In a paper published in Advances in Strategic Management we look at unrelated diversification as the strategy. A firm’s portfolio of businesses is unrelated if there are few or no similarities or complementarities in the resources that the firm’s different businesses use. ‘Resources’ might include technologies or other inputs – including people – or distribution channels, for example. Empirical evidence shows that, on average, unrelated diversification creates less value for shareholders than related diversification or specialization.

Agency theory suggests that, given free cash flow, a CEO might engage in unrelated diversification for a number of reasons including the potential for empire building, increased prestige, and better remuneration. We find that the greater the presence of Anglo-American investors in the ownership of a French corporation, the less the amount of unrelated diversification. This shows that owner category (pressure-resistant here) matters, but that the country of origin also matters.

Actually, institutional origin seems to have a greater effect than the pressure-sensitive/pressure-resistant classification. We found that the presence of pressure-sensitive Anglo-American owners significantly led to less unrelated diversification. Whereas with a pressure-resistant (institutional) owner from France, the cultural background – being less focused on the maximization of shareholder value – seems to prevail, and we find a positive effect on unrelated diversification.

Your work on business restructuring and family ownership also produces some surprising findings. Especially given the notion that family business owners, particularly continental European owners, are perhaps less inclined to engage in restructuring activities in the pursuit of value.

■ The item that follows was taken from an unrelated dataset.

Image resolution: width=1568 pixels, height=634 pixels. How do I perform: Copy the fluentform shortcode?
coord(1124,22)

Indeed. Restructuring means different things. For example, it can cover layoffs, spin-offs, getting rid of unrelated businesses. In our paper published in Corporate Governance: An International Review, we measure restructuring costs, which are related to all of those things. As these actions – exits, rationalizations, reductions in workforce, realignment, and so on – are often driven by the pursuit of greater efficiency and profitability, it is reasonable to assume that owners from a shareholder value maximizing culture will be more prone to this than owners from more corporatist environments where the considerations of broader stakeholders are considered important. But actually we find that, contrary to what we would expect, the greater the ownership by a French family, the greater the subsequent restructuring costs.

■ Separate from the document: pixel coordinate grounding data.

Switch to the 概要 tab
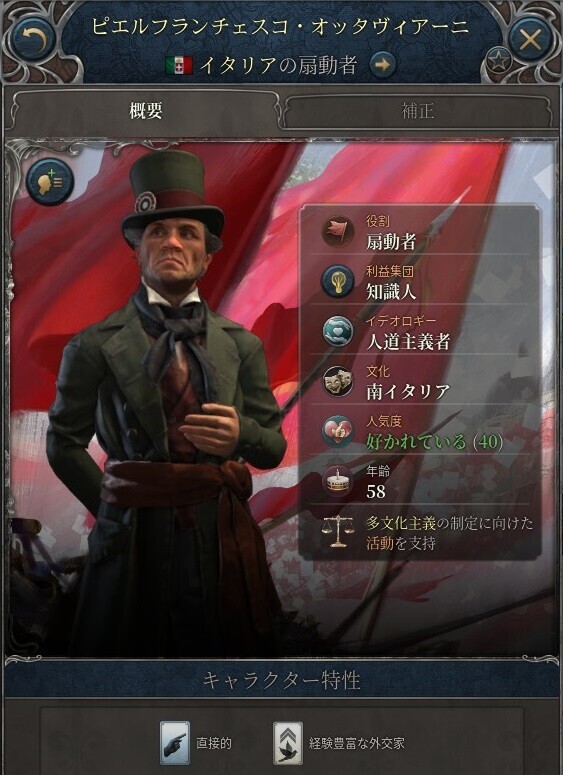Viewport: 563px width, 775px height. pyautogui.click(x=145, y=111)

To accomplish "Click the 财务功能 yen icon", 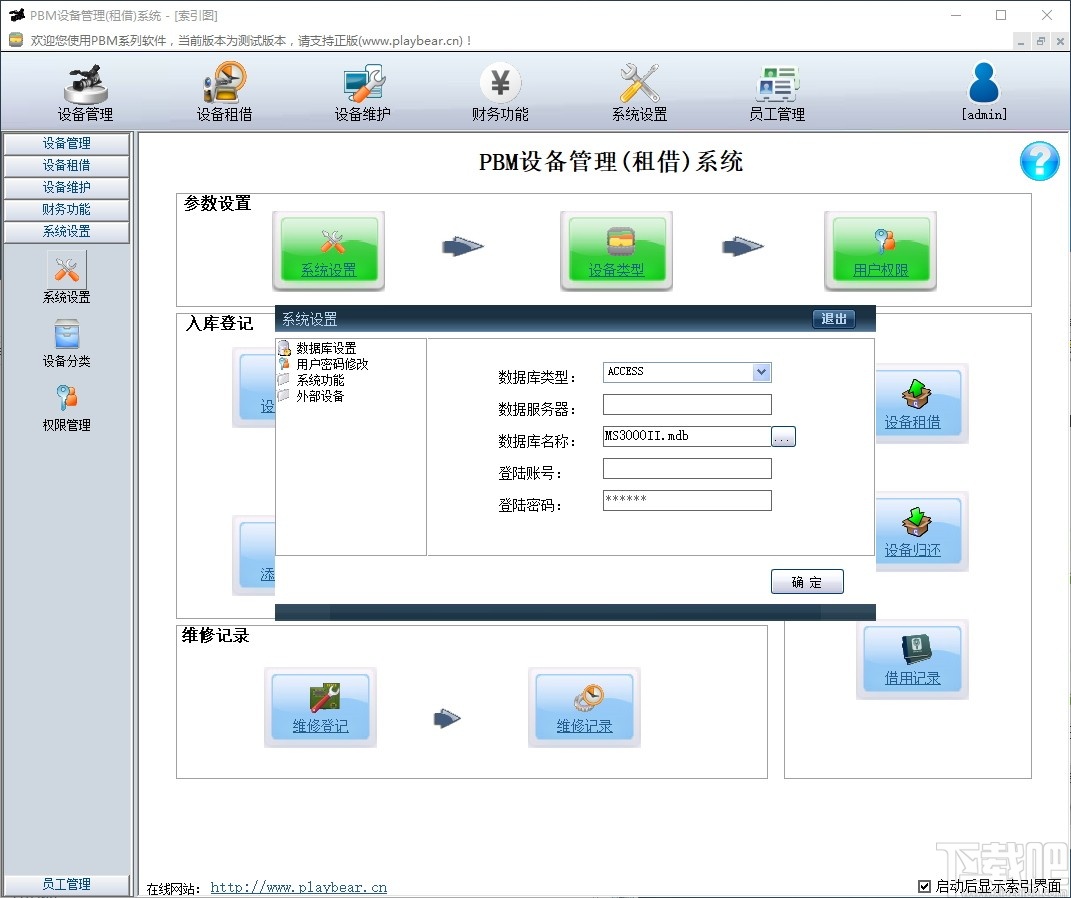I will [500, 90].
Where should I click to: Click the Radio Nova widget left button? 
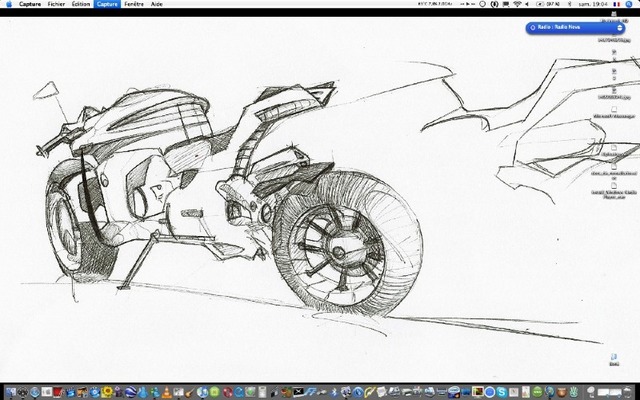click(531, 28)
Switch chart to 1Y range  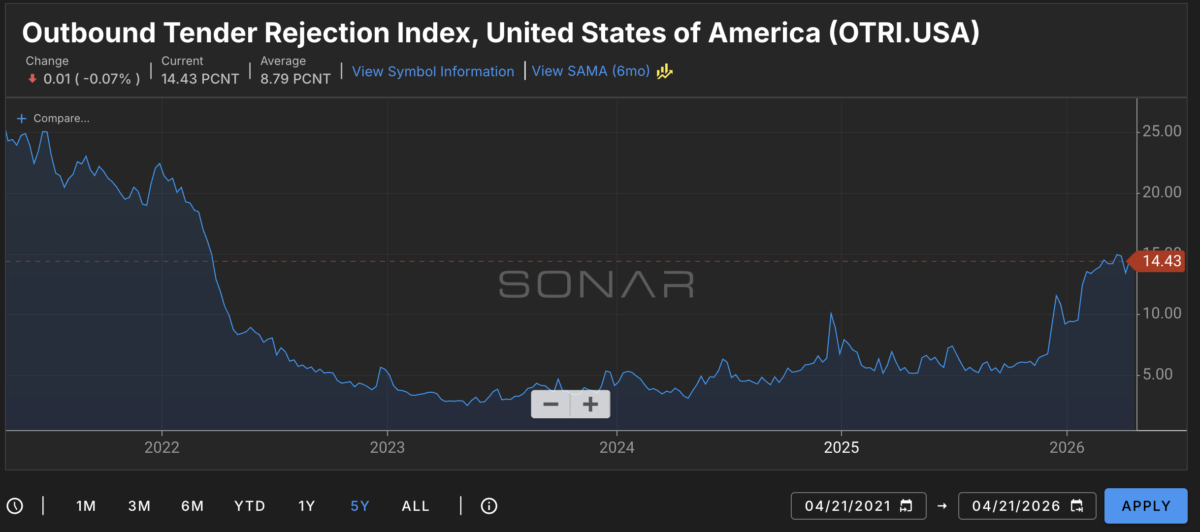click(x=307, y=506)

Your work goes to the very heart of the purpose of corporate governance. It challenges some strongly held beliefs about the subject, and reminds of the importance of challenging our assumptions about governance. A one-size-fits-all approach to corporate governance doesn’t appear very effective. But how do we go about constructing better corporate governance systems?

Well, we need a more diverse understanding of organizations, because organizations don’t just have one type of owner, they have diverse ownership. In some cases, the very notion of ownership is tenuous or merely absent.

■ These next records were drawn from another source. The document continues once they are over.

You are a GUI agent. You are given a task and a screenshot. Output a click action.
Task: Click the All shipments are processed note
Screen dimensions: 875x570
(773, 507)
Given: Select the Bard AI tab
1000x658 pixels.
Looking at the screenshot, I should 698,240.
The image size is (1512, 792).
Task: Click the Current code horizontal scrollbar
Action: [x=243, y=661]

Take some of my current research with Professor Lluís Bonet from the University of Barcelona, for example, where we look at the non-profit sector, which contains, along with corporations, organizations with other legal forms such as associations, cooperatives, and foundations. How can we improve governance in these entities? The ownership and the management structures are very different from listed corporations. Agency theory is not that useful here. We need different approaches; different solutions. My research with Nikolaos on French publicly-traded corporations shows that even not all corporate shareholders have the same objectives or strategy preferences.

We know that different actors, whether they are owners, or different companies in an alliance, or different associations in a federation, have different interests. The issue is how we model those different interests and how we understand their effects on decisions and performance. We need to recognize the different interests, and begin to understand how they come into play. How they translate into and influence decision making. How you can organize the board discussion to reconcile the different interests and agree on a strategy.

If we understand these things we can devise more effective governance.